Infants and children tend to have relatively globular bodies with larger fractions of their mass in the torso than in adults. Therefore, redistribution apparently contributes somewhat less to the initial postinduction hypothermia in infants than in older children and adults. 78
Presumably, infants redistribute less because their extremities are small compared with their trunk and head and therefore cannot absorb much heat from the core.
The head constitutes a far larger fraction of the total surface area in infants than adults. 85
Cutaneous heat loss from the head in adults is no greater a fraction of the total than would be expected from its surface area. In infants, however, heat loss from the head may be a proportionately larger fraction of the total, perhaps because the skull and scalp are thin, allowing loss of heat delivered to the brain. Heat loss from the scalp can even be used to detect distressed fetuses. 86–88
Cutaneous heat loss is roughly proportional to surface area, whereas metabolic heat production is largely a function of mass. Consequently, it is relatively easy for infants and children to lose large amounts of heat via
the skin surface. 34,89
Intraoperative heat loss in infants can therefore easily exceed metabolic heat production. 90
The linear hypothermia phase is therefore usually rapid in infants and children because of a high surface-area-to-weight ratio. In contrast, respiratory losses are similar to that in adults.
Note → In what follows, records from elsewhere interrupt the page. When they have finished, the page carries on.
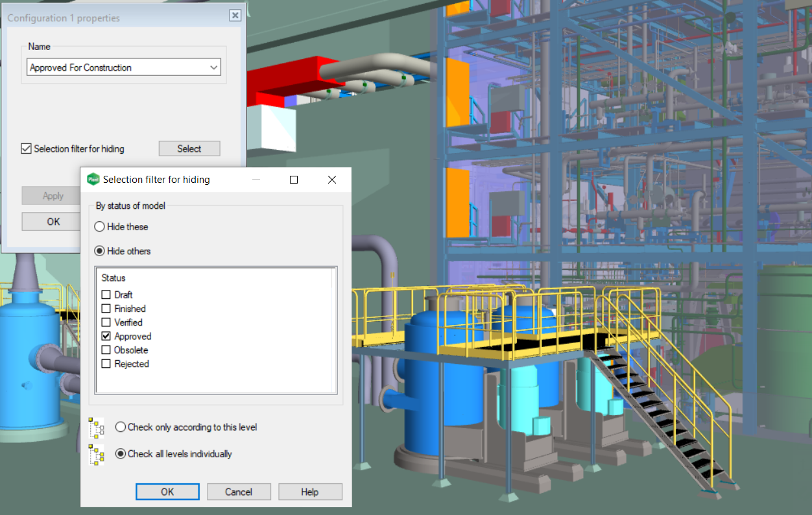Click the Status list scrollbar

point(333,331)
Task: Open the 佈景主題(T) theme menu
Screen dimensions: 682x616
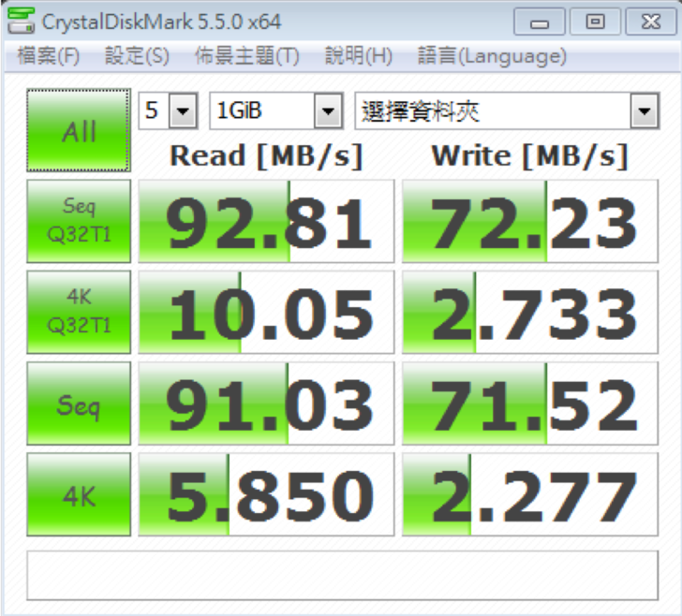Action: pos(246,56)
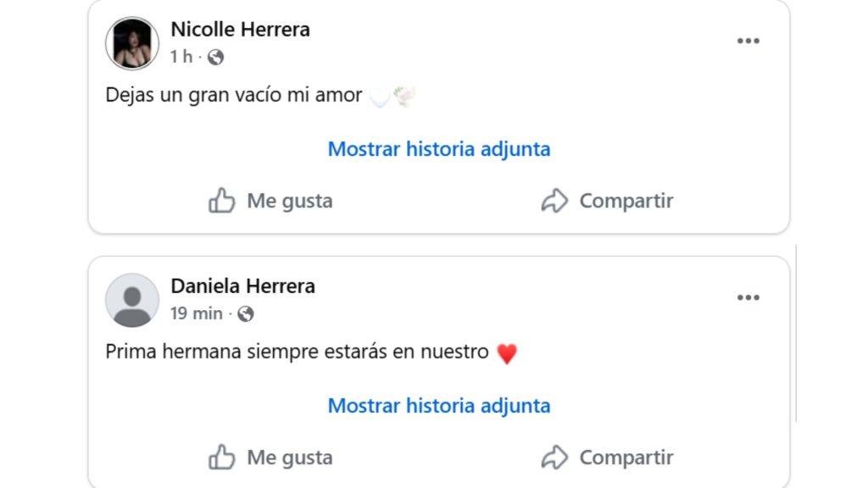Click the thumbs-up Me gusta icon on Daniela's post

(x=222, y=457)
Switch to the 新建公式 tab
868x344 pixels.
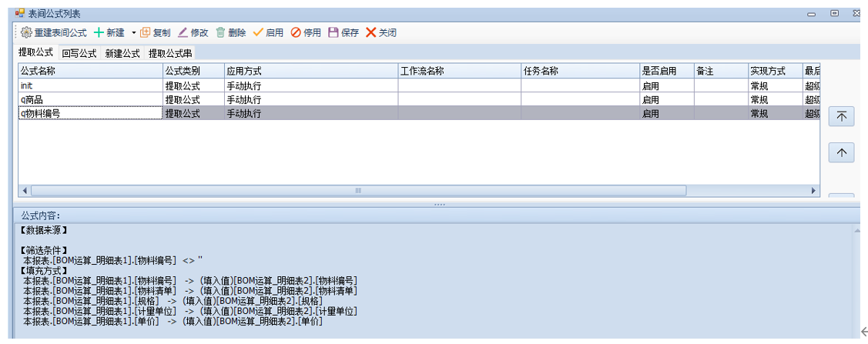click(x=122, y=53)
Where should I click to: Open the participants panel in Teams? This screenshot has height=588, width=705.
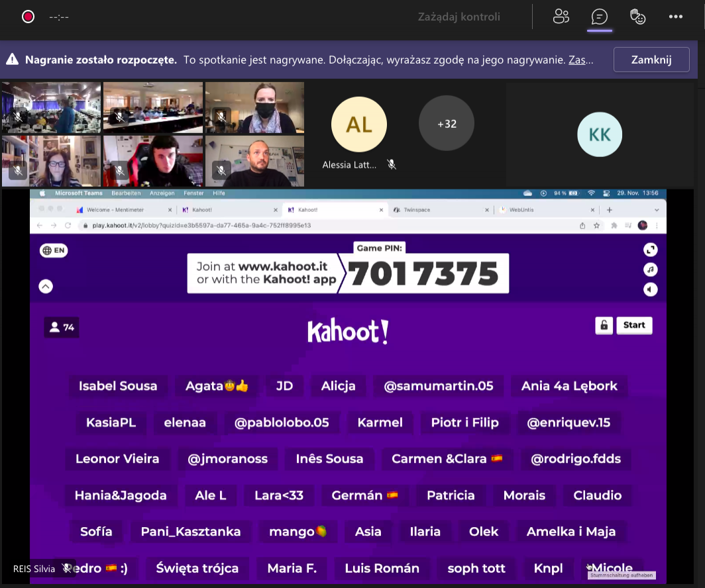pos(561,17)
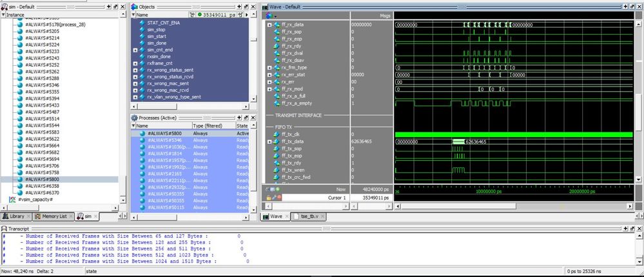Select the rxsim_done object

159,57
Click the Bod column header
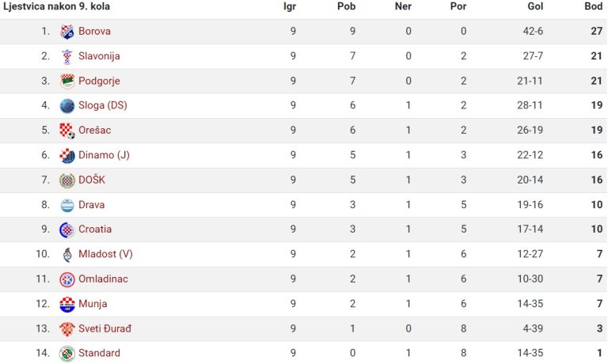Image resolution: width=608 pixels, height=364 pixels. (x=593, y=6)
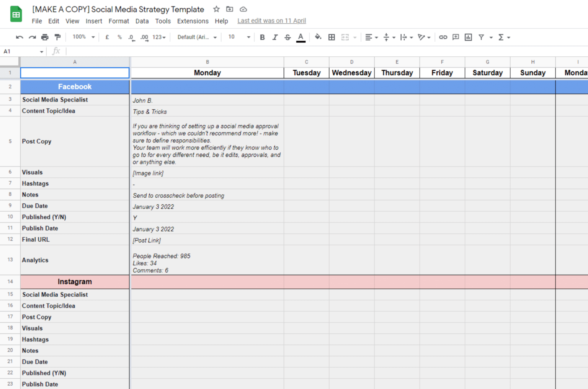This screenshot has height=389, width=588.
Task: Open the fill color picker
Action: (x=318, y=37)
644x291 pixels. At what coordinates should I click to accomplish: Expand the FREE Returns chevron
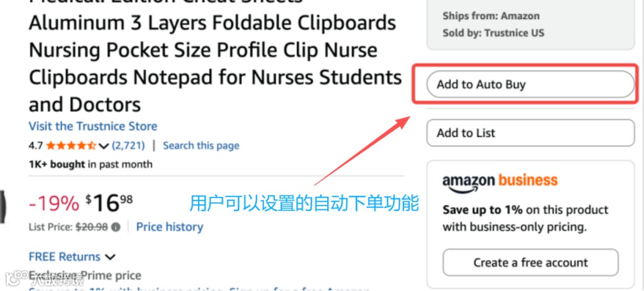click(x=110, y=257)
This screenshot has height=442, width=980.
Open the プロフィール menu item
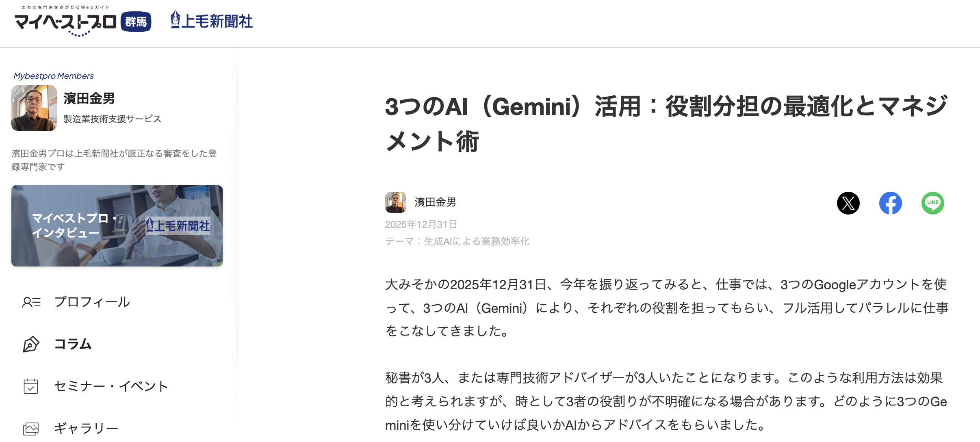92,302
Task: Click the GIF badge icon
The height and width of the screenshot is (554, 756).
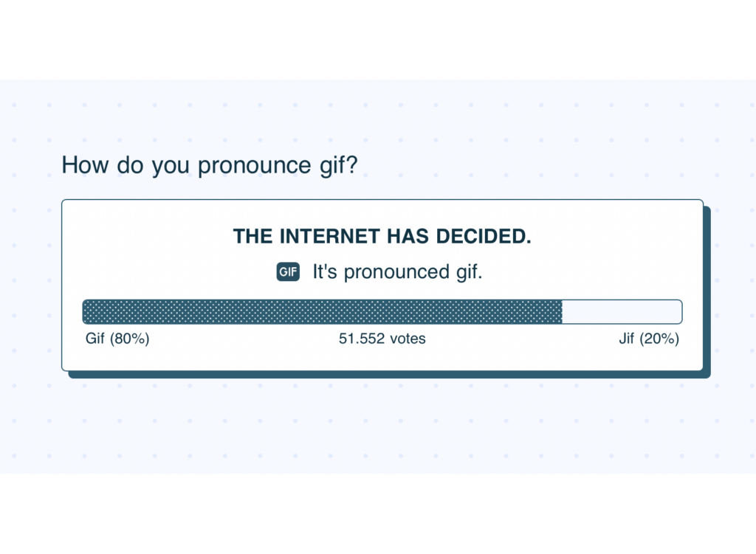Action: [x=288, y=271]
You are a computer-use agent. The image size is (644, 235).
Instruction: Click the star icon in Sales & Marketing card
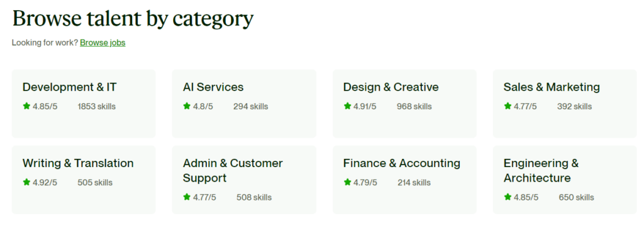click(x=508, y=106)
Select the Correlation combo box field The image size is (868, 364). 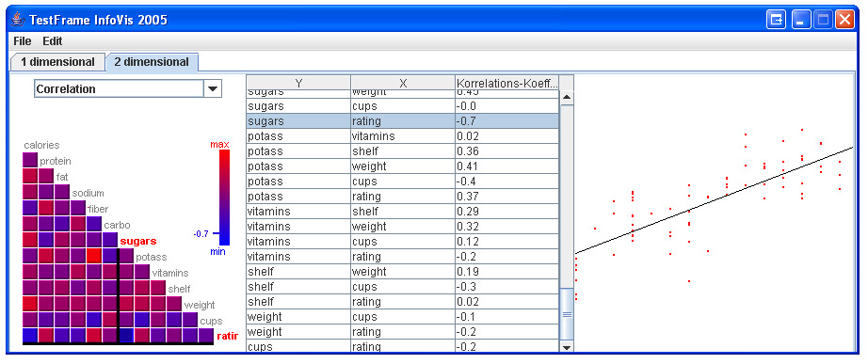coord(128,88)
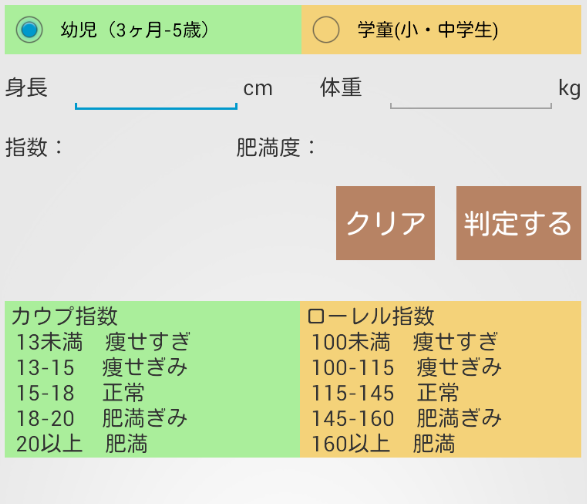Image resolution: width=587 pixels, height=504 pixels.
Task: Click the 18-20 肥満ぎみ row
Action: tap(102, 418)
The threshold for intraoperative vasoconstriction is similar in adults and pediatric patients. 78,91
Once constricted, an effective core temperature plateau develops in infants and children.
It is not widely recognized that neuraxial anesthesia produces thermal perturbations that may be as large or larger than those observed during general anesthesia. The mechanisms are in some ways similar, but also differ in numerous important respects.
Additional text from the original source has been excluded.